I would like to inspect Named Pipe communications between two different machines and I noticed that FileMon already give me pretty good picture of what is happening during communications.
But what I do not see is the fact that the client is trying to connect to the server. In other words, I am trying to know when the client from remote machine tries to connect to the server and I am only looking at the server in my local machine.
I can set the breakpoint on ConnectNamedPipe() in my server program but I would like to know how windows direct the client connection request to the server.
I assumed that Server FSD in the kernel connects the client to the server but I could not quite find where and how that happens.
After some research, it seems to me that if I get to implement mini-filter driver, I might be able to inspect these connection requests but that is just my guess.
Please give me some advice and let me know if I am in the right direction or what I need to look at for the things that I want to do. Thank you.
Thank you for your reply.
I noticed that there is no system services for ConnectNamedPipe even though there is NtCreateNamedPipe/NtCreateFile.
I guess that somewhere in the kernel does connection job to the server.
My understanding is that Named Pipe relies on SMB for networking and SMB in turn relies on TCP/IP. Therefore, I can effectively put myself as TDI transport driver to inspect all the packets but that seems to be very heavy and undesirable. So I assumed that these packets will be directed to Server FSD which talks to Local FSD(NTFS, FAT).

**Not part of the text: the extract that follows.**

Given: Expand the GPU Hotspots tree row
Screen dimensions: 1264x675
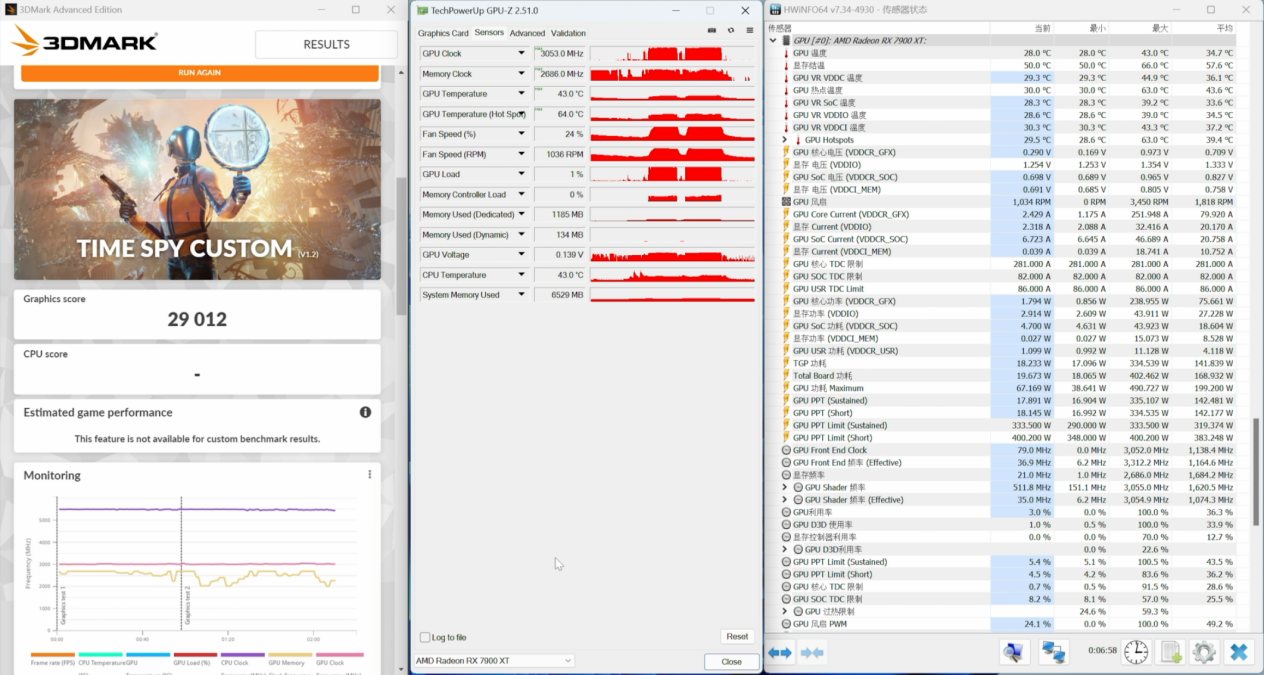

So I am assuming that if I can somehow put myself between server FSD and local FSD, I might be able to inspect connect calls but that is purely my guess so if anyone could give me some feedback, I will really appreciate it. Thank you.

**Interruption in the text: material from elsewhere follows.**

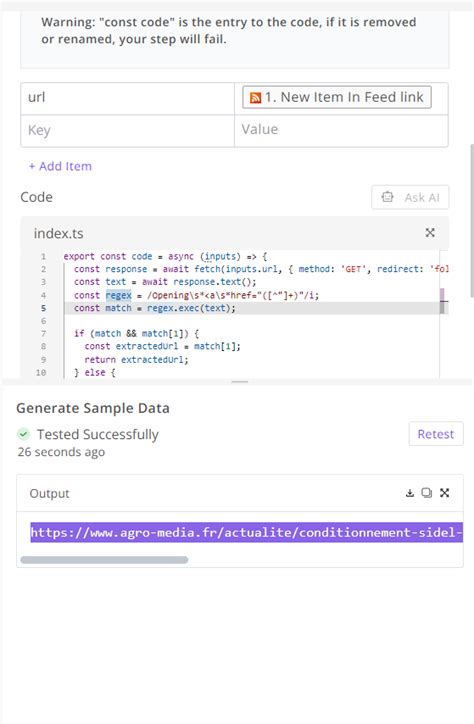
Task: Download the output using the download icon
Action: pyautogui.click(x=409, y=493)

As this issue is rather interesting.
As I told you I don’t have any expertise in this area, but I’ve found this name space: \FileSystem\NpFs .
You can get extra DEVICE_OBJECT or DRIVER_OBJECT info by typeing !devoj or !drvobj in the debugger with the respective pointers.

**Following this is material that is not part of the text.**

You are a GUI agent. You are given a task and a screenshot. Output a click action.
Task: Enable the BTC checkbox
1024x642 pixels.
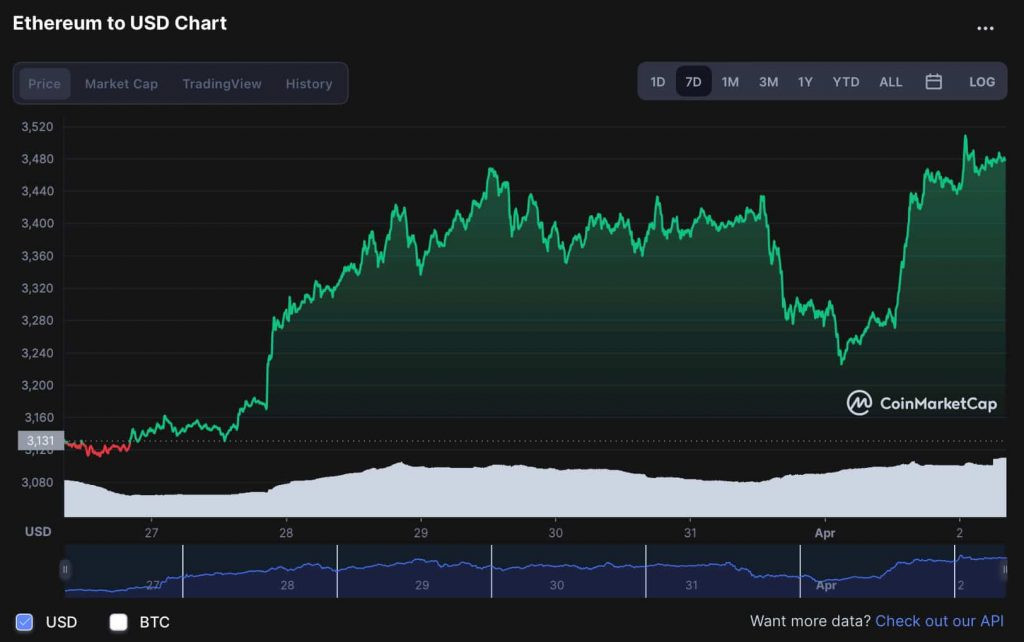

It is rather sad because I found this on MS: http://msdn.microsoft.com/en-us/library/aa940098.aspx
But it is some good news to, because the dev team at reactos has this that might interrest you: http://www.reactos.org/generated/doxygen/db/d50/drivers_2filesystems_2np_2create_8c-source.html
As I can see from those source implemented, they just invoke the FileSystem to implement these. So just do the initializing in the create as you’d do it in the connect, or do it on you’re first read/write. And on cleanup reverse the process.
Good luck
Named pipes between remote machines are transported through SMB/CIFS protocol. CIFS server runs as a user mode service, so I think you should be able to monitor calls. There is no magic in kernel mode. ConnectNamedPipe is implemented through IOCTL. Try also FileSpy (www.zezula.net). CIFS protocol is quite well documented on MSDN site.
Thank you for all the input and FileSys is great because it shows all the transacations that are made to named pipe instances that I wanted to see.
Yet, there is one point that I am still not clear and in fact I do not know if it is possible to achieve. Let me try to explain what I want to achieve in the end and ask a question accordingly.
I am using IP Helpers to assign multiple IP addresses in my machine and I am running a named pipe server in the same machine. I want to be able to filter connection request by looking at which IP address the client uses to connect to this machine. Please note that I am not looking for source IP address but destination IP address.
Because this machine has multiple IP addresses, I want to process differently depending on what IP address client uses to connect to my named pipe server.
So my question is that where/how I can obtain this information? I looked at LSP, minifilters, CIFS and a few other stuff but it is not still clear to me if I have that information available in any approaches that I looked at. Thank you again and any comment will be very appreciated.